8. Applicants assert that many investment advisers charge their customers for advisory services according to a “posted” fee schedule. Applicants state that while investment advisers typically are willing to Start Printed Page 55814negotiate fees lower than those posted in the rate schedule, they are reluctant to do so where the fees are disclosed to other prospective and existing customers. Applicants submit that the relief would allow the Adviser to negotiate more effectively with each individual Sub-Adviser.
Applicants' Conditions
Applicants agree that any order granting the requested relief will be subject to the following conditions:
1. Before a Fund may rely on the requested order, the operation of the Fund in the manner described in the application will be approved by a majority of the Fund's outstanding voting securities, as defined in the Act, or, in the case of a Fund whose public shareholders purchased shares on the basis of a prospectus containing the disclosure contemplated by condition 2 below, by the sole initial shareholder before offering the Fund's shares to the public.
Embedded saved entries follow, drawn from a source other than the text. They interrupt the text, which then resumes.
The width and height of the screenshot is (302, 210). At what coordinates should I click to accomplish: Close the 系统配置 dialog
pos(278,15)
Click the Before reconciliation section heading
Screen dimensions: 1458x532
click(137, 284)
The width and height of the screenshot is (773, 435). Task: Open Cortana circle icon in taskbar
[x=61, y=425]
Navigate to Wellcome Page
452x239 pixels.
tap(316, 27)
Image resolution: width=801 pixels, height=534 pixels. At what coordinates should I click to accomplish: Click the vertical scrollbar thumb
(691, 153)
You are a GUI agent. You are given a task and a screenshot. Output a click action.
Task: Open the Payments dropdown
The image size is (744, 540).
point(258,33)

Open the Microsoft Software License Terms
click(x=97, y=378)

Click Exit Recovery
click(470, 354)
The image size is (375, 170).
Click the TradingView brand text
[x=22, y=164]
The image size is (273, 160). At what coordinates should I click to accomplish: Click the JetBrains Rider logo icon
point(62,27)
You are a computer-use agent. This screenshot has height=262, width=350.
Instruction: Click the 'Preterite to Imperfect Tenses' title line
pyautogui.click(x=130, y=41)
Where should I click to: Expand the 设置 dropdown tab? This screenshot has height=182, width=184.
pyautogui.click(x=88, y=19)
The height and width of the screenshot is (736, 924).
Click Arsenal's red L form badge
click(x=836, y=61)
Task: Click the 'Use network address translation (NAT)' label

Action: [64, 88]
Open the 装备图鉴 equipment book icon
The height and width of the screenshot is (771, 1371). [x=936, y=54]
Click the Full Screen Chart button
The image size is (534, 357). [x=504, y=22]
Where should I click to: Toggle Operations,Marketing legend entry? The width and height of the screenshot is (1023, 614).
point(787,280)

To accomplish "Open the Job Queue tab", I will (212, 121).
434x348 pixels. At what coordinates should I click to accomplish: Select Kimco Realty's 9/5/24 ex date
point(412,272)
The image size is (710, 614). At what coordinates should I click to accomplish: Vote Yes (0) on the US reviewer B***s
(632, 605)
2. Each Fund will disclose in its prospectus the existence, substance, and effect of any order granted pursuant to this application. Each Fund will hold itself out to the public as employing the management structure described in the application. The prospectus will prominently disclose that the Adviser has ultimate responsibility, subject to oversight by the Board, for the investment performance of a Fund due to its responsibility to oversee Sub-Advisers and recommend their hiring, termination and replacement.
3. Within 90 days of the hiring of a new Sub-Adviser, the affected Fund's shareholders will be furnished all the information about the new Sub-Adviser that would be included a proxy statement, except as modified to permit the Aggregate Fee Disclosure. This information will include Aggregate Fee Disclosure and any change in such disclosure caused by the addition of a new Sub-Adviser. To meet this condition, the affected Fund will provide Fund shareholders within 90 days of the hiring of a new Sub-Adviser, with an Information Statement meeting the requirements of Regulation 14C, Schedule 14C and Item 22 of Schedule 14A under the Exchange Act, except as modified by the order to permit Aggregate Fee Disclosure.
4. The Adviser will not enter into a Sub-Advisory Agreement with any Affiliated Sub-Adviser without such agreement, including the compensation to be paid thereunder, being approved by the shareholders of the applicable Fund.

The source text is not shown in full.